*Data to process:*
(begin)

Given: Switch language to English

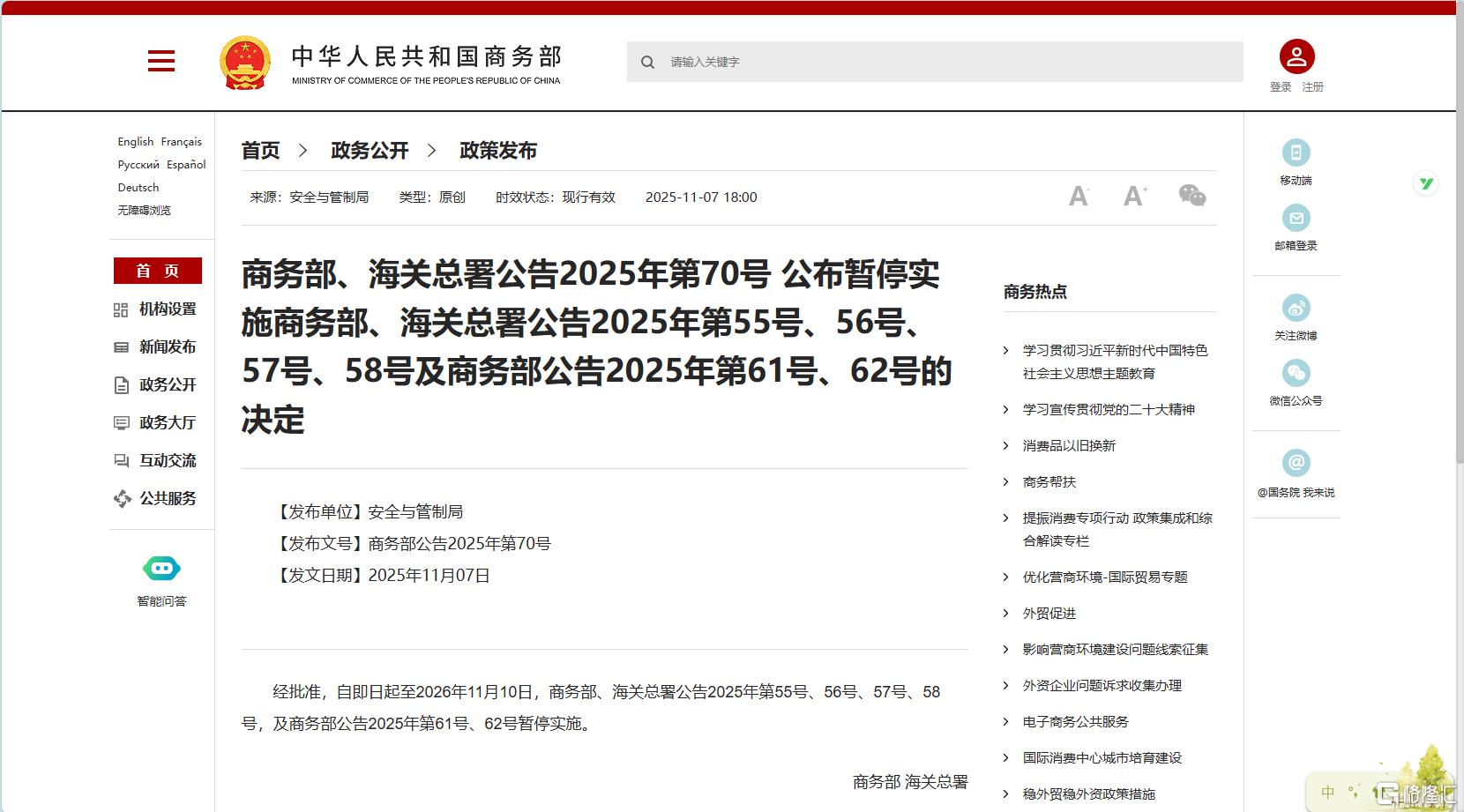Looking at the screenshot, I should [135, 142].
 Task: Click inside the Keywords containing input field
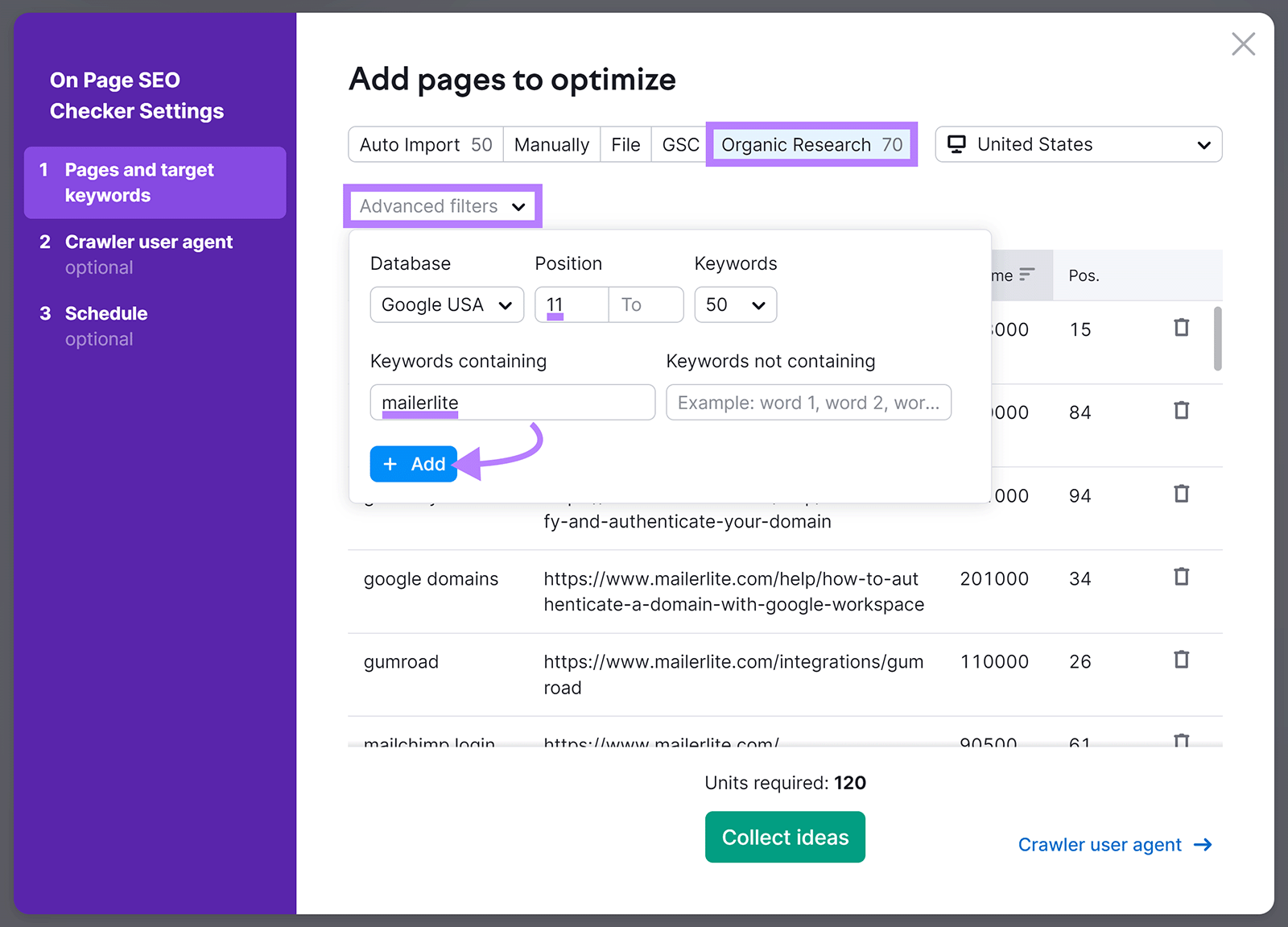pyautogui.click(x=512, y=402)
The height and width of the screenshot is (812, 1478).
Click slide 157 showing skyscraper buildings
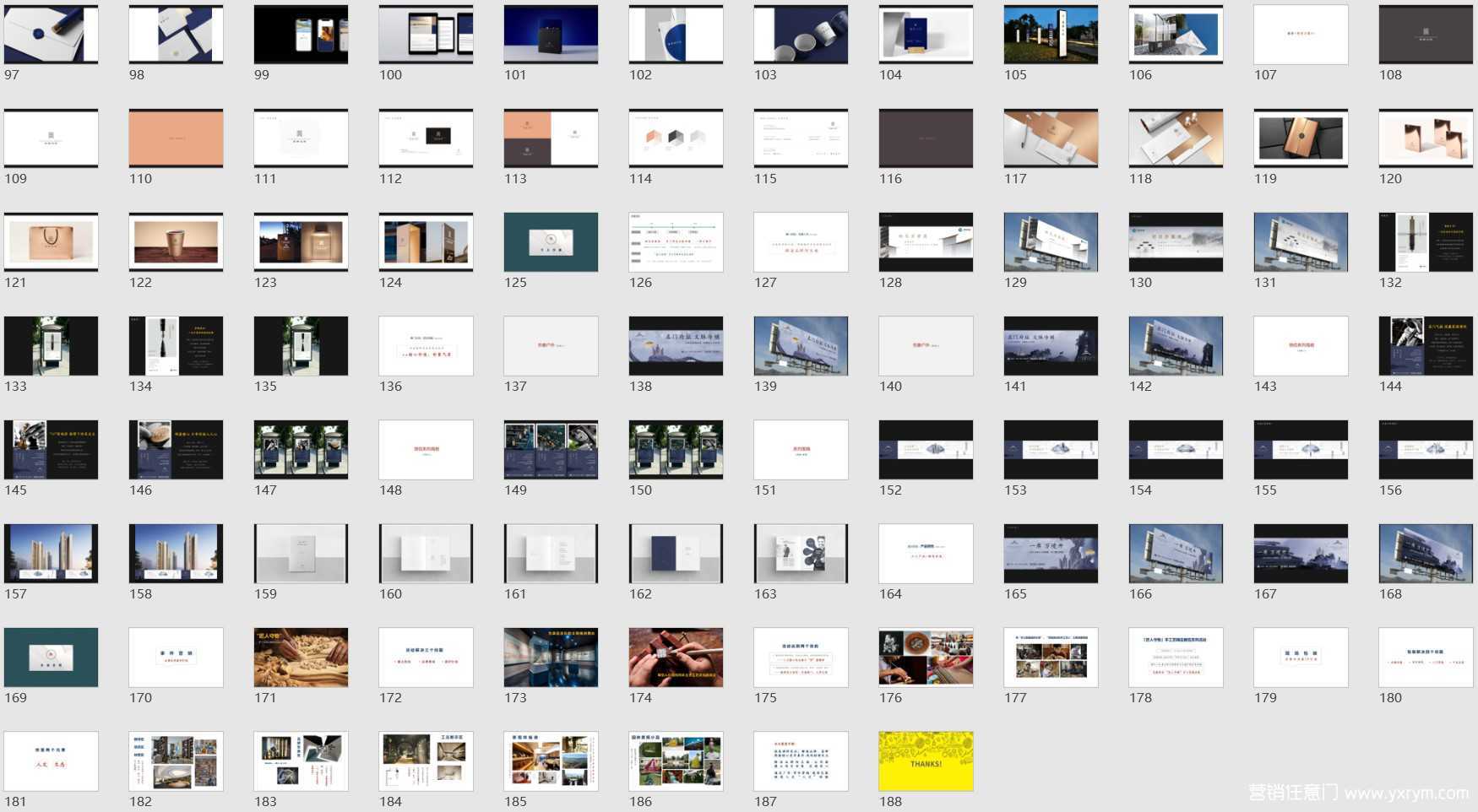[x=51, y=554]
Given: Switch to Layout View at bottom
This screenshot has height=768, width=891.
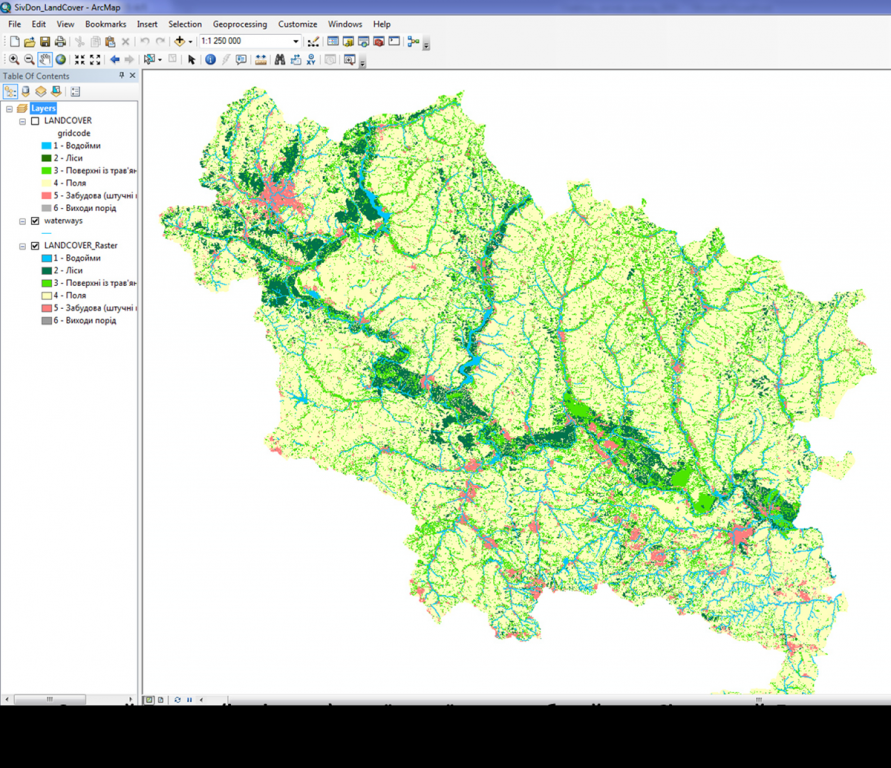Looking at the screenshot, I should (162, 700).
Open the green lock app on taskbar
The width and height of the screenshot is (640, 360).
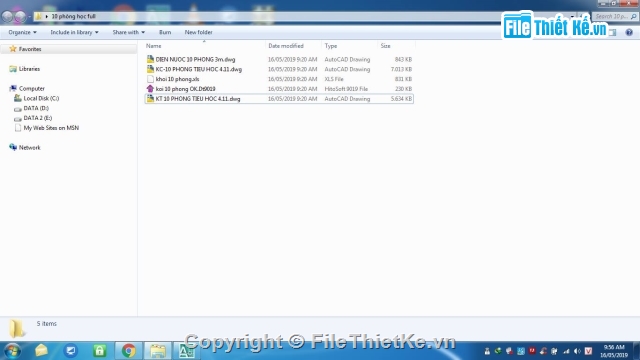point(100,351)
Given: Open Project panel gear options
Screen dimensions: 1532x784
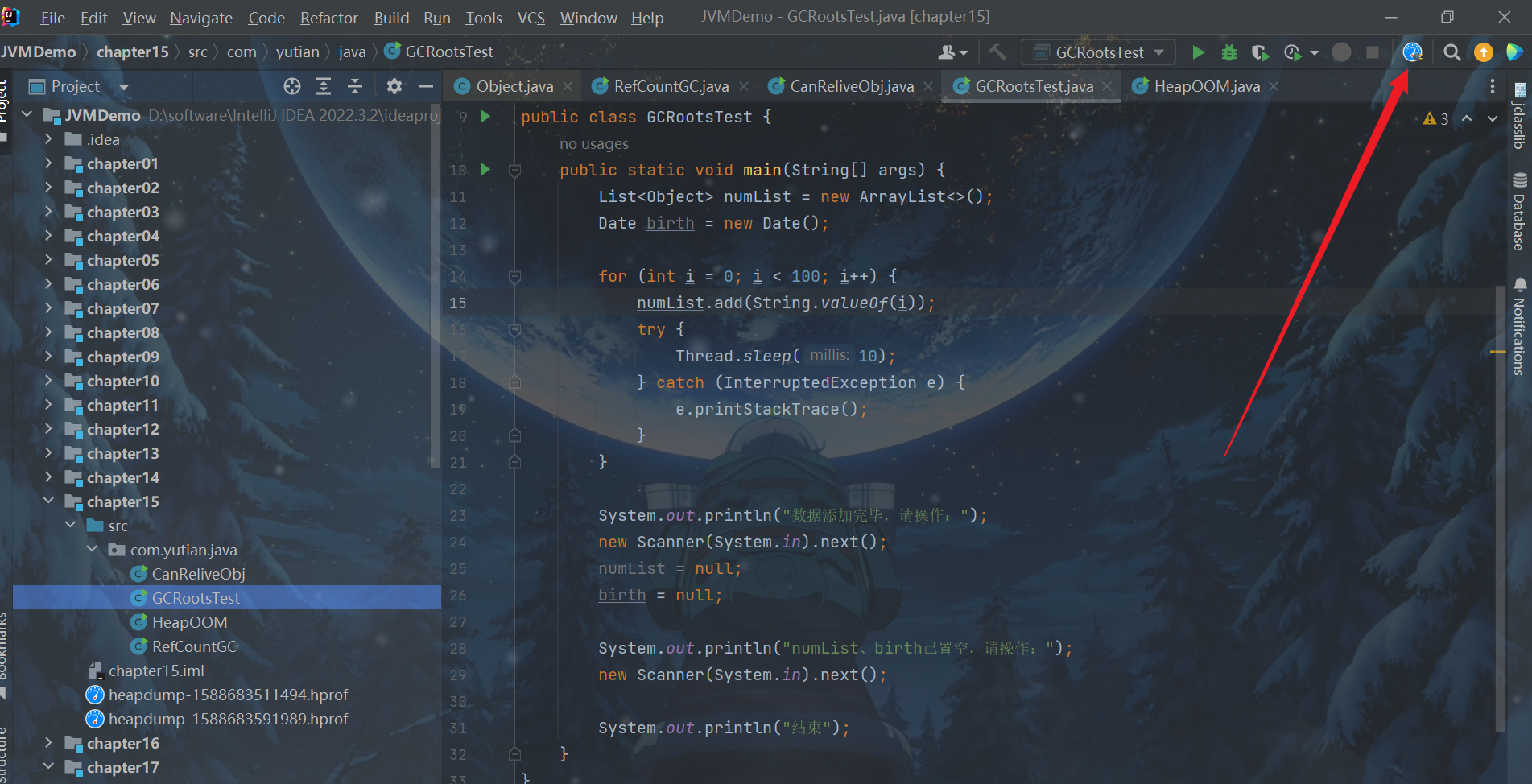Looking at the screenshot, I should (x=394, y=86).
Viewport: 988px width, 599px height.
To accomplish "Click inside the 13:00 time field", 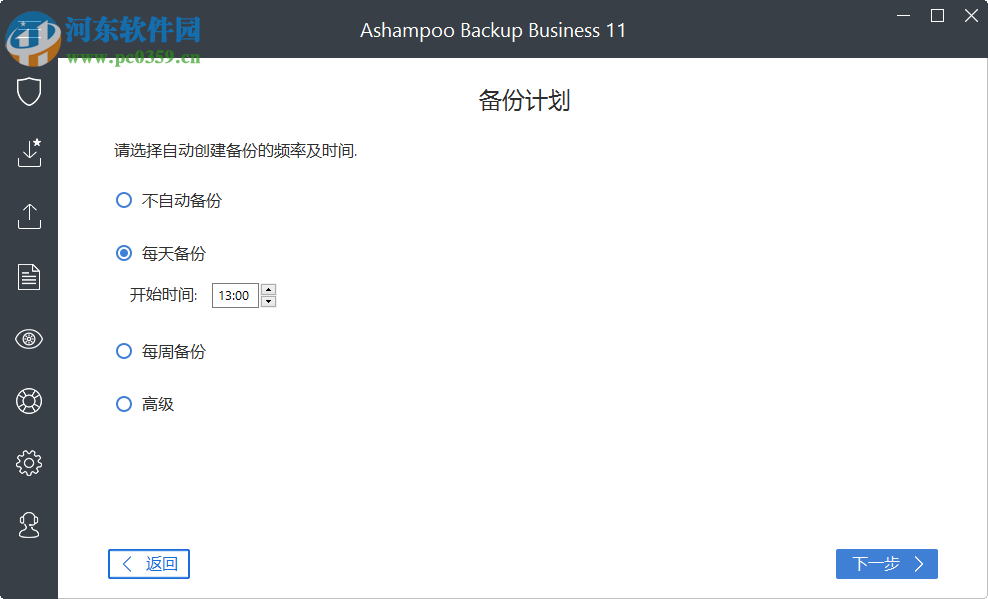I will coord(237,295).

(end)

Reproduce the lines of the listing between the line holding "Task: Click inside" and the line holding "[x=51, y=554]", inclusive, leaving out the pictures.

*Solution to this exercise:*
 Task: Click inside the Keywords containing input field
pyautogui.click(x=512, y=402)
The height and width of the screenshot is (812, 1478).
Click slide 157 showing skyscraper buildings
[x=51, y=554]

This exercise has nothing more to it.